§ WHAT TO WORK ON: "Collapse" is the word to look for; copy each line of the listing where it occurs.

§ MATERIAL PROVIDED:
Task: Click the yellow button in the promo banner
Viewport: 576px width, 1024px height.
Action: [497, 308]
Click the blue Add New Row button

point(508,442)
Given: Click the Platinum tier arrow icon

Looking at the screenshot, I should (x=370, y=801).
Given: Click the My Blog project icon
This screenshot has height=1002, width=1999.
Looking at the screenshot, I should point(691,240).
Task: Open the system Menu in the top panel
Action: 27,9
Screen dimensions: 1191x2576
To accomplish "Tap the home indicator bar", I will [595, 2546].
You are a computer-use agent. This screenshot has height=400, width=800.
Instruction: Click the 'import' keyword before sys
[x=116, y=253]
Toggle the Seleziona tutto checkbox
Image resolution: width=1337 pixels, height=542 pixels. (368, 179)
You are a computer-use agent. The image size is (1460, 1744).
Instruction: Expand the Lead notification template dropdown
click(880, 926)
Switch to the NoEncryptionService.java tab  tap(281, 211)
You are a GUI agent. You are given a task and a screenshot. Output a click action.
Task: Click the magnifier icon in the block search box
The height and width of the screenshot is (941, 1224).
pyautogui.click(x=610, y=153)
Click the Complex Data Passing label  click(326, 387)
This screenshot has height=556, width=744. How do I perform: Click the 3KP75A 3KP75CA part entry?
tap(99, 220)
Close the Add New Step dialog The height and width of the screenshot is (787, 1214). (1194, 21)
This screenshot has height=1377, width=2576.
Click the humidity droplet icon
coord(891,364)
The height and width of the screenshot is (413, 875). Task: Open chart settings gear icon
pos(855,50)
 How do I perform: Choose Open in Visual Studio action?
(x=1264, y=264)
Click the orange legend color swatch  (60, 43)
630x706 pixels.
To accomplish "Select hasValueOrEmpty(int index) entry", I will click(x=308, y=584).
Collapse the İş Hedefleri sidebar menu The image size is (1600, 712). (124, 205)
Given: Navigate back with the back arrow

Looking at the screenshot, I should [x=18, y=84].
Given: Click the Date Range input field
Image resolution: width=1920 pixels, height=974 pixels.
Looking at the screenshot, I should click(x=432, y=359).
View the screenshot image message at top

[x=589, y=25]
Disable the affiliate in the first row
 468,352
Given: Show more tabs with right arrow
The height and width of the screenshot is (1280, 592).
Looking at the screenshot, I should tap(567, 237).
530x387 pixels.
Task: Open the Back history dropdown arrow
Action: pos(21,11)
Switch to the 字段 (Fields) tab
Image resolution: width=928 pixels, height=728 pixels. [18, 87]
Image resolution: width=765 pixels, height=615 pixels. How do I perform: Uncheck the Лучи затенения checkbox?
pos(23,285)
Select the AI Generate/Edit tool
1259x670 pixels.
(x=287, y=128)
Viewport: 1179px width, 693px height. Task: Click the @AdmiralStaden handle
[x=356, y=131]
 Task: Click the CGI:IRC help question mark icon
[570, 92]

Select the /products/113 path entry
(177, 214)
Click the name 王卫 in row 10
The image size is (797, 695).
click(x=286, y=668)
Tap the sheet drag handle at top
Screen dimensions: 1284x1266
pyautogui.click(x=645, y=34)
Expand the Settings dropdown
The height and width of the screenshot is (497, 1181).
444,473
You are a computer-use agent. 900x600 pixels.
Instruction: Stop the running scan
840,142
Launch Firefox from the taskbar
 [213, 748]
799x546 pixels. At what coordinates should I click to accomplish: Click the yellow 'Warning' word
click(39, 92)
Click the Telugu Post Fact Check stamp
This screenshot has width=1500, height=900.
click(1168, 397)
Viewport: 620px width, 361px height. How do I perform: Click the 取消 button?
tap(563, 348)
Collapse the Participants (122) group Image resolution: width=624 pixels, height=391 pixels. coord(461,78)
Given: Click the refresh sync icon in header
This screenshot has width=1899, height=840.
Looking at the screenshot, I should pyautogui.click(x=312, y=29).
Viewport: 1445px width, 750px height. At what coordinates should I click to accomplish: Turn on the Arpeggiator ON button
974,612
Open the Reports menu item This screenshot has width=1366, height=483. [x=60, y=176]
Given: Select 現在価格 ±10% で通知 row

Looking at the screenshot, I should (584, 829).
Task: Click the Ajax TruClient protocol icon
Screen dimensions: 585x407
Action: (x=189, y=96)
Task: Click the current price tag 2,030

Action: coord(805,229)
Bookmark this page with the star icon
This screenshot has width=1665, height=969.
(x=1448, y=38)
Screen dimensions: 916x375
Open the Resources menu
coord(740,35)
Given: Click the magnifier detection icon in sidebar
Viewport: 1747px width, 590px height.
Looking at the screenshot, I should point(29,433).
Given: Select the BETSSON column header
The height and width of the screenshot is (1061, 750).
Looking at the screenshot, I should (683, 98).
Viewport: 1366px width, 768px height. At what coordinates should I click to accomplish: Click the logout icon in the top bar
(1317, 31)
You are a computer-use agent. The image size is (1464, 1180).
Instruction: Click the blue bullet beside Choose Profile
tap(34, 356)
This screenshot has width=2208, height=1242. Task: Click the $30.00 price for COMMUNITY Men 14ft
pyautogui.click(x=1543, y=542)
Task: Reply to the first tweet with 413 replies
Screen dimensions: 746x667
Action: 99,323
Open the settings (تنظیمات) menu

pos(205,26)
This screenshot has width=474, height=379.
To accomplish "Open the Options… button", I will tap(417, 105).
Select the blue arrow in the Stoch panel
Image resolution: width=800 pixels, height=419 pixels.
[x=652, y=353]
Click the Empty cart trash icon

§ EXERCISE RESPONSE:
Collapse the İş Hedefleri sidebar menu The image size is (1600, 712). (124, 205)
Collapse the Participants (122) group Image resolution: width=624 pixels, height=391 pixels. coord(461,78)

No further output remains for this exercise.